Or, elle est là cette beauté, à portée de regard, dans les photographies de Cécile, tapie dans ce qu'il faut bien qualifier de paysages, où des plantes communes peuplent des lieux à l'écart, laissés pour compte ; lierres, fougères, adventices diverses colonisent avec discrétion les rives sauvages des bords du fleuve. À moins que l'on ne puisse parler de non-paysages peut-être aussi, éloignés de l'idée du pittoresque tant recherché par un tourisme consommateur. Un tiers paysage dirait sans doute Gilles Clément. La photographe a distingué ici dans la présence discrète d'un microcosme ligérien, une luxuriance qui ne demande qu'à être révélée : devant la chambre photographique, feuillages, pétales, tiges, pistils, mousses, lichens... prennent des allures de jungle exotique dans l'oeil dessillé de l'artiste.

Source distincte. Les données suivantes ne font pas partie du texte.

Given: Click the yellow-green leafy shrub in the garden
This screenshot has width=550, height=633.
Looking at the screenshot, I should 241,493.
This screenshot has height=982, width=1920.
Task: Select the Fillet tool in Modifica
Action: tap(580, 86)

Se dévoile alors tout un monde que la prise de vue à la chambre magnifie ; sans repères précis (pas d'échelle, pas de ligne d'horizon...) notre oeil voyage à la surface du velours noir du papier où des myriades de plantes et de fleurs surgissent lentement d'un fond sombre : obscure clarté ou pénombre lumineuse, c'est selon, comme ces états intermédiaires, à l'aube ou au crépuscule, entre veille et abandon au sommeil, propres à éveiller notre conscience. La photographie, langage de la lumière par excellence revisite ici le clair-obscur de la tradition picturale. Il en ressort une poésie sereine qui nous dit qu'il y a encore matière à redécouvrir le monde sensible et à nous en émerveiller... Tout serait donc affaire de disponibilité devant ce qui est.

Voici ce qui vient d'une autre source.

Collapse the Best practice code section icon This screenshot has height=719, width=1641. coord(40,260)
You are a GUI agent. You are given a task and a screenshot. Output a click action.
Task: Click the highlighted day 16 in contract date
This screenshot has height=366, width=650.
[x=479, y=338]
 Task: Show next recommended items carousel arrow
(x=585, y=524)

Beaucoup s'y sont essayés avant : on songe ainsi aux nymphéas de Monet, cette toile sédimentée parmi d'autres dans notre mémoire culturelle, qui met en résonance une approche du passé avec une démarche de maintenant. Notre regard s'inscrit alors dans le grand flux de ceux déjà portés sur le monde, sans cesse renouvelés, inlassablement mis à l'oeuvre par les artistes, génération après génération.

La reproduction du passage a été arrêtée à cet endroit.